The Labor Day holiday brought goods news for the more than 3 million Time Warner Cable (NYSE:TWC) customers who suffered the consequences of a month-long CBS (NYSE:CBS)-blackout: the two conflicting parties have finally reached an agreement.
According to USA Today, CBS confirmed Monday that its summer-long dispute with pay-TV provider, Time Warner, has officially ended and an agreement has been signed. Many disgruntled customers realized this on their own Monday when their CBS programming resumed at 6 p.m. EST, but it’s not something they will likely forget anytime soon.
CBS customers in eight markets, including New York City, Los Angeles, and Dallas, have been riding the CBS-Time Warner rollercoaster ever since August 2 when Time Warner dropped CBS for refusing to agree to certain terms regarding the two parties’ agreed retransmission fees. Since then, the blackout has been the subject of many headlines, feuds, and users’ complaints, and it wasn’t until now, a month later, that consumers once again have access to the nationa’s No. 1 prime-time network.
The terms of the new contract are still unclear, but at least now both parties can breathe easy knowing that CBS has been restored in time for the NFL’s regular season, starting on September 5. Few predicted that the blackout would last so long, but both CBS and Time Warner understood that consumers’ anger would increase drastically if the dispute cut into highly-anticipated NFL action, so the negotations concluded just in time.
The negotiations in question still revolved around those pesky retransmission fees: the fees pay-TV providers pay media companies to broadcast their programming. In the case of CBS and Time Warner, CBS asked for an increase of about $1 per subscriber to around $2, and Time Warner’s refusal to meet that request ultimately resulted in the notorious blackout.

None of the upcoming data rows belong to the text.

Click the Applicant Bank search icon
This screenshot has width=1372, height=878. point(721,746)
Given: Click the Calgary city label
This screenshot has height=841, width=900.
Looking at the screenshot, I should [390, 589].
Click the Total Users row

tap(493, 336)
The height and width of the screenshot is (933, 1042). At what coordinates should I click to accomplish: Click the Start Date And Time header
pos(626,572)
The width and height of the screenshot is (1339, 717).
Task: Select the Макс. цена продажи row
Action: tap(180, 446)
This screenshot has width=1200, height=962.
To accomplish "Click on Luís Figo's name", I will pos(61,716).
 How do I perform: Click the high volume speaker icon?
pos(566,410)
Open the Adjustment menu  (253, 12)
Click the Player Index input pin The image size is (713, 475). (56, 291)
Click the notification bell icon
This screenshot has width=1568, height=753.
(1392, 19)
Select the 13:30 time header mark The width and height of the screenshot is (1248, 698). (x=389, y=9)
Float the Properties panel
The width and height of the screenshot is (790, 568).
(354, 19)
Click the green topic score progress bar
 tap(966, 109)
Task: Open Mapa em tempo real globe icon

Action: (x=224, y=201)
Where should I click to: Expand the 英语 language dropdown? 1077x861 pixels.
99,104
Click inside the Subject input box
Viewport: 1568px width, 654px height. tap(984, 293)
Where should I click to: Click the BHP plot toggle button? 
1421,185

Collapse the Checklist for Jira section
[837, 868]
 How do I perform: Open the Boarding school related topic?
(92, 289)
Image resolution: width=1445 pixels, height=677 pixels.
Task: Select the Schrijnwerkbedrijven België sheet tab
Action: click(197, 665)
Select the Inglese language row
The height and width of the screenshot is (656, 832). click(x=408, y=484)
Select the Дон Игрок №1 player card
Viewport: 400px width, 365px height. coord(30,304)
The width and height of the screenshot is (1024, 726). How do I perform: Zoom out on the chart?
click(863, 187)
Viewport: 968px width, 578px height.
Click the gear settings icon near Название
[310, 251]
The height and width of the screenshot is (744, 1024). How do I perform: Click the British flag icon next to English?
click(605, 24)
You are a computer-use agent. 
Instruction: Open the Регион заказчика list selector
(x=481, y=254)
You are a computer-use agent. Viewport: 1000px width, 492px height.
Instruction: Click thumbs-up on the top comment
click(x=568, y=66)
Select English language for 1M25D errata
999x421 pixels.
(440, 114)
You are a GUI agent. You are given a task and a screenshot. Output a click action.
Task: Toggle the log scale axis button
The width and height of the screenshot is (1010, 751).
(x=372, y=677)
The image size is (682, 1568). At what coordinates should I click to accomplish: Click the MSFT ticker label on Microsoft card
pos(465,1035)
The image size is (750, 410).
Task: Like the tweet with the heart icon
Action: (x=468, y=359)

Unfortunately, unrelated disputes involving rising retransmission fees are growing in number now that the industry is expected to soon more than double, but the CBS-TWC dispute reflects a stark example of what can happen if disputing parties hold out for too long, and many are hoping that future companies learn from CBS and Time Warner’s mistakes.
Meanwhile, the nation’s No. 1 cable company and the second largest cable TV provider aren’t the only ones breathing easy now that the dispute is officially “resolved.” Washington D.C. consumer groups and lawmakers, including the Federal Communications Commission, are also relieved, as they were continually urged throughout the blackout to referee the dispute between Time Warner and CBS, mandating its immediation resolution.
Initially, the FCC remained mum about the negotiations and worked to maintain a neutral position. Later, however, the commission’s acting chairwoman, Mignon Clyburn, became more vocal about the disagreement and urged both parties to come to a compromise sooner rather than later.
As time wore on, it became increasingly likely that the FCC would step in more significantly. However, now that the dispute is resolved, the group can extract officially itself from the negotiations.
Although Time Warner and CBS are in the clear, both parties are still campaigning for the eventual modification of rules and platforms that initially initiated the disagreement.
According to USA Today, Time Warner Cable CEO Glenn Britt said in his statement Monday, “We’re pleased to be able to restore CBS programming for our customers and appreciate thier patience and loyalty throughout the dispute,” but he also urged for changes to the 1992 retransmission consent rules and concluded, “We sincerely hope that policymakers heed that call and take action to prevent these unfortunate blackouts soon.”